Marshall Pitching, Not Throwing

Marshall has pitched well in first three starts

CHARLESTON, SC – Brett Marshall continues to sharpen his pitches and improve this season with the Charleston RiverDogs. The right-handed pitcher shrunk his ERA from a 5.56 last season to a current 2.59. The progression of his pitches is a direct result from his hard work, dedication and willingness to learn. And the Highland, Texas native knows why there is drastic improvement.

"Mechanics is a big thing," Brett Marshall said. "If you compare mine from last year to this year, they have changed a lot just from balance point to separation to getting my arm up.
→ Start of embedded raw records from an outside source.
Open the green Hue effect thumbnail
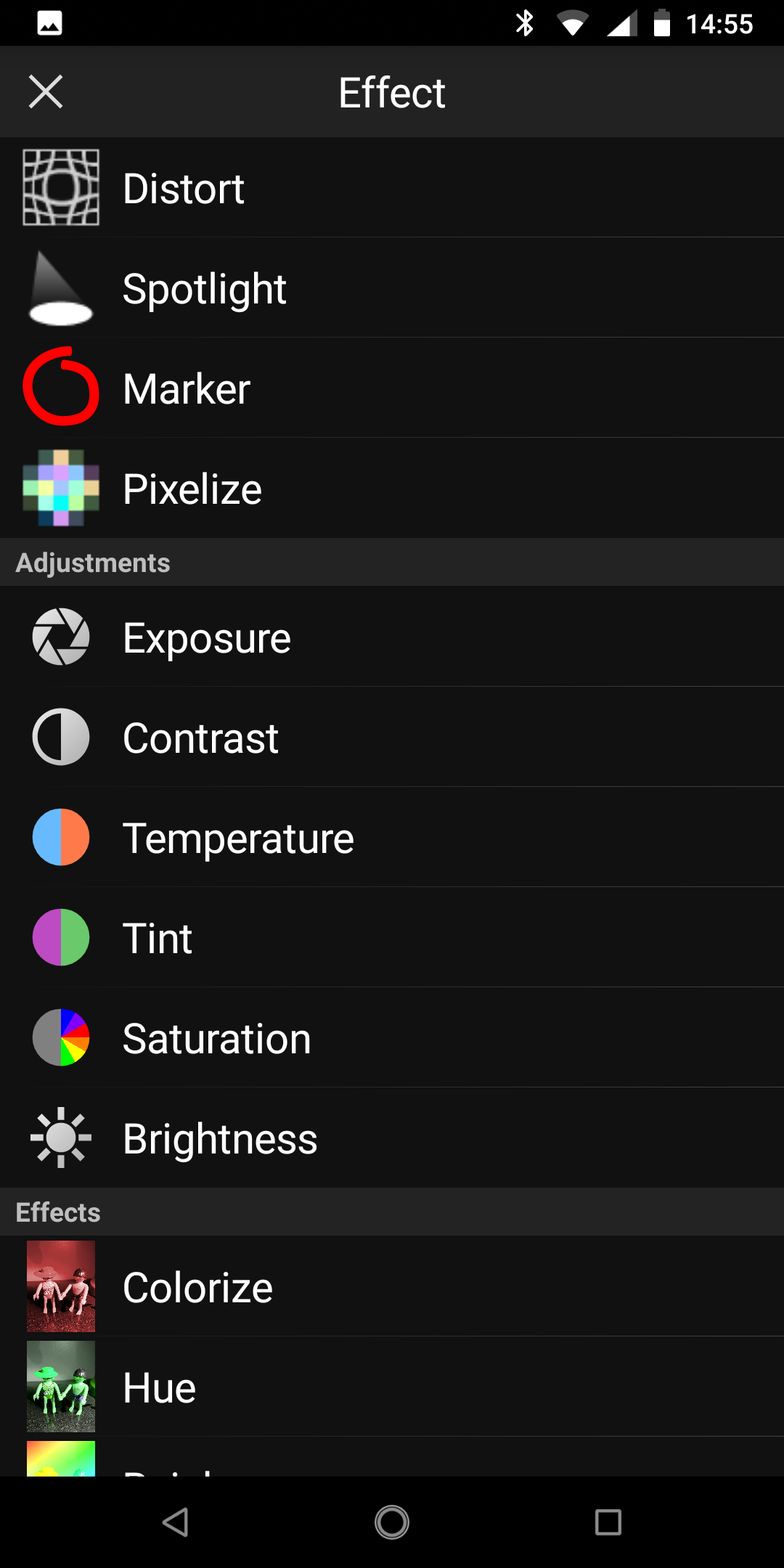Screen dimensions: 784x1568 pyautogui.click(x=61, y=1387)
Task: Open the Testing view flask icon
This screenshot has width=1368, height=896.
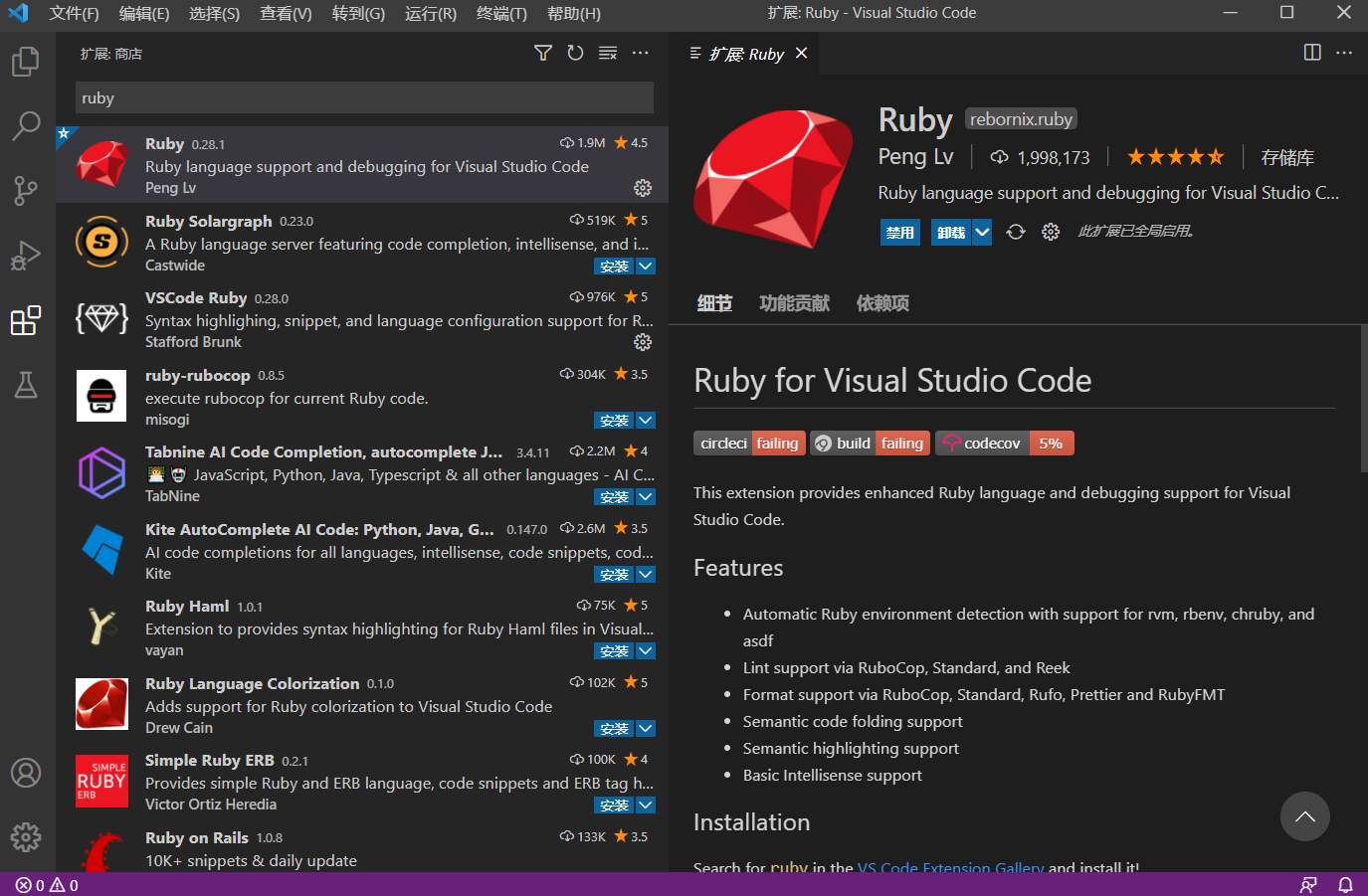Action: tap(26, 385)
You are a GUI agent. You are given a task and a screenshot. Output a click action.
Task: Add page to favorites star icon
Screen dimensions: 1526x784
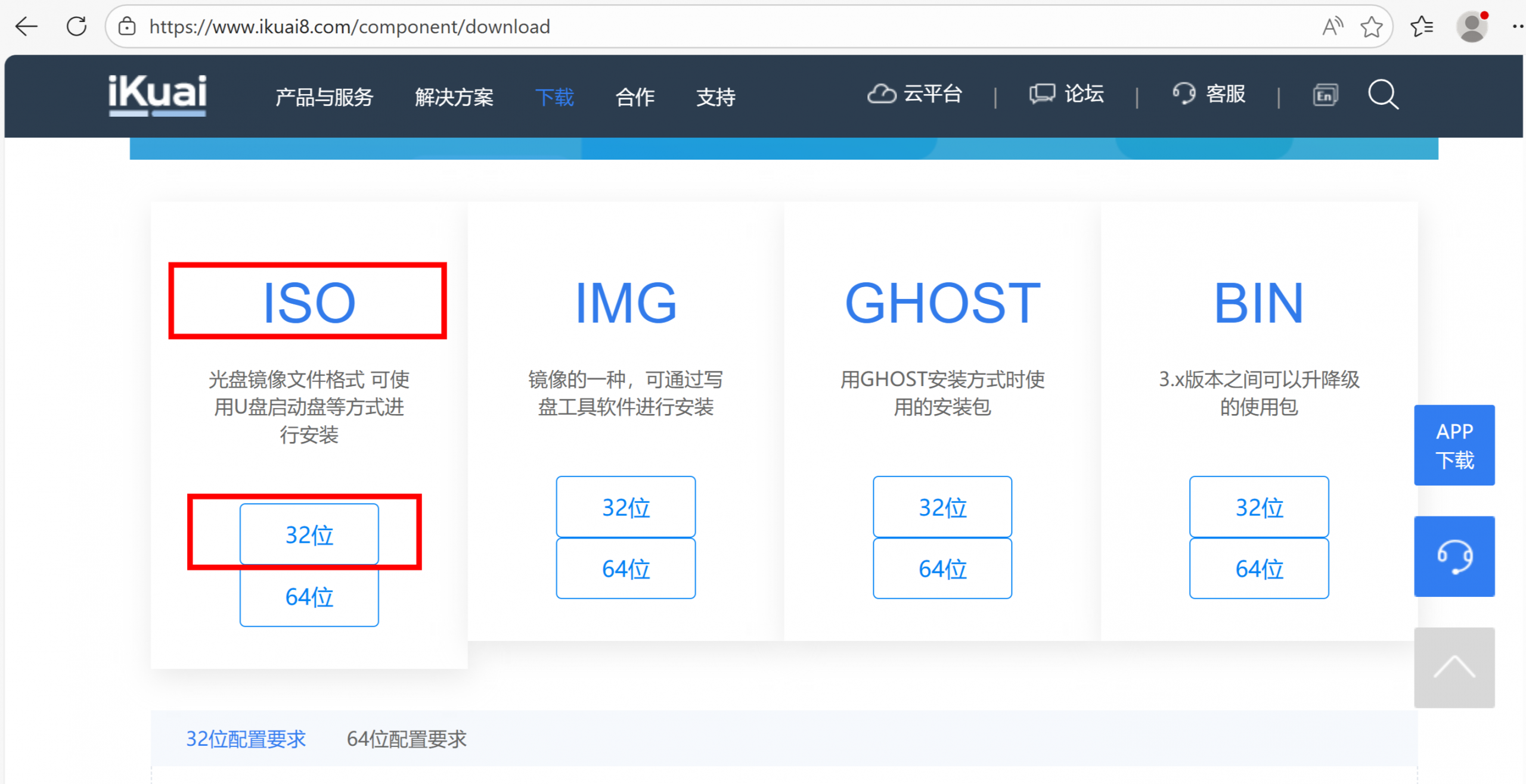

"The biggest thing I was worried about was getting my arm up in the right position because my mechanics were the biggest thing that hurt me last year."
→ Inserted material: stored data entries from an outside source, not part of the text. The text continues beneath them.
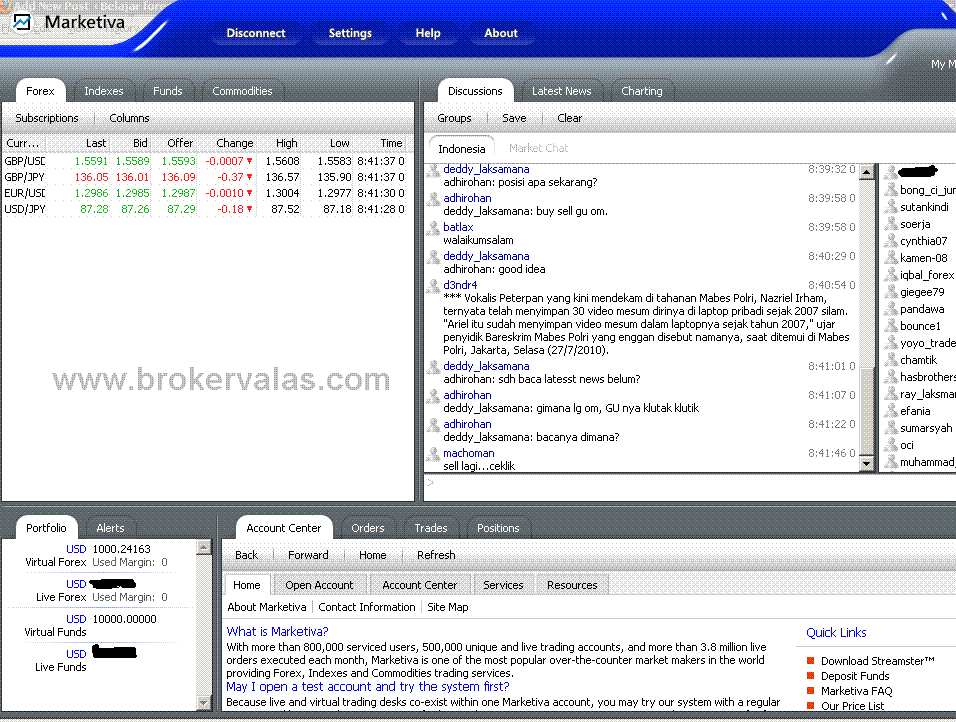Click the avatar icon beside machoman's message
Image resolution: width=956 pixels, height=722 pixels.
point(433,454)
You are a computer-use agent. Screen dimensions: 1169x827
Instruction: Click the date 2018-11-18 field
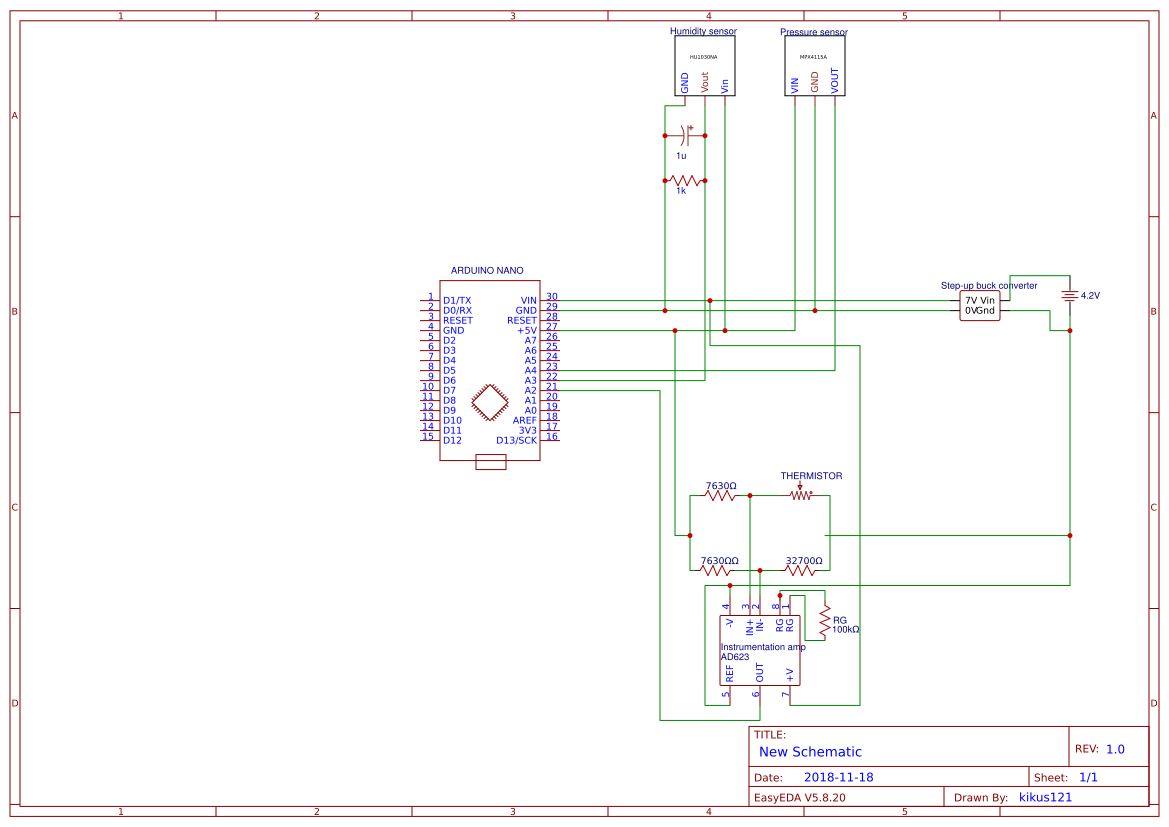click(841, 775)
RiverDogs' pitching coach Jeff Ware agrees with Marshall's success as a result from a new mound delivery.

"The biggest thing for him is throwing a slider; no longer throwing a curveball," Ware insisted. "We are letting him use a two-seam fastball a lot more, whereas last year it was all four-seamers.
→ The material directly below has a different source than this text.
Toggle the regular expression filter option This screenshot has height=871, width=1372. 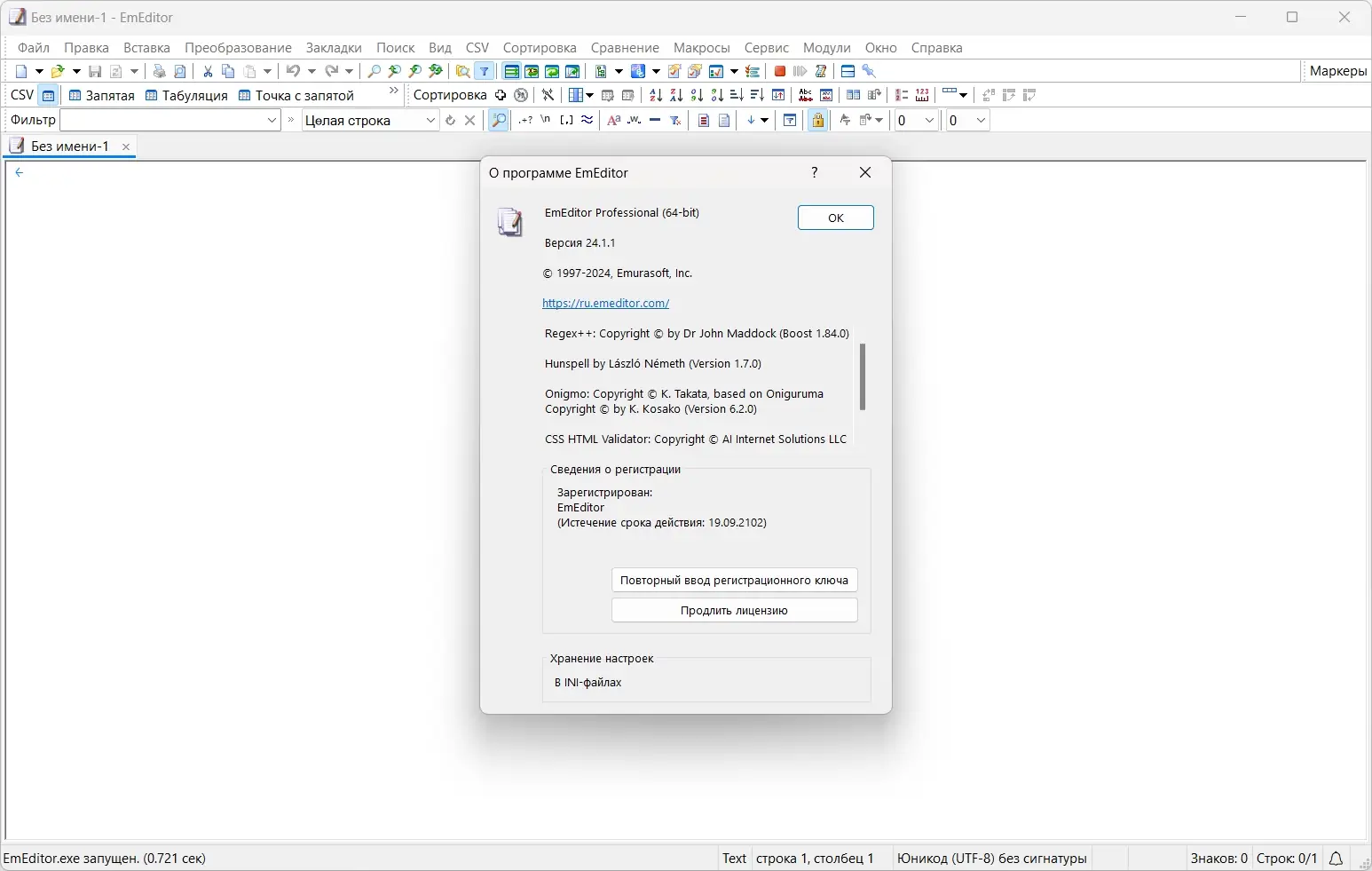coord(525,120)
"He has a lot of good movement with his two-seam fastball," Ware added. "He gets some swings and misses; several swinging over top of his two-seamer because he's got a lot of good sink to it. And his slider is hard-sharp, and those are the two things that's helping him out a lot."

The 20-year-old starting pitcher was not slowed down by Tommy John surgery that took place on July 31, 2009, a date that he'll always remember. Since then he has healed completely, feels fine and as a direct result, continues to progress.

"I see him progressing every outing," Ware said. "Compared to last year, he's a lot more confident with his two-seam now and [with] his slider, which is making him a different type of a pitcher."

For the rest of the season, Ware predicts Marshall will continue advancing his variety of pitches.

"Last year he was more of a thrower, just coming in and trying to throw hard because he has such good life with his fastball," Ware said. "We call him a ‘pitcher' this year because he is actually pitching [and not throwing]."

"My goal was to come back by the All Star break," Marshall stated. "I knew I was coming back to Charleston, so I would like to finish off the year getting as many innings as I can."

Ware is pleased to see Marshall use what he is being taught when he is on the field.

"He's trying to pitch to spots and command his pitches down on his own and work both sides of the plate," Ware added. "That's pretty common as a young kid coming up that throws hard; trying to throw a hard fastball by everybody. And that doesn't work unless you are able to command it.

"Now he understands that he has to command the ball to both sides of the plate, elevate up and expand off the plate when he's ahead with two strikes."

"I just want to pitch more, learn more than last year and just finish off the season great," Marshall concluded. "I started off this year knowing a lot more than I did before, so I just want to keep on learning."

From all indications, Marshall will continue to learn and as a result, improve to where he and Ware think he should be.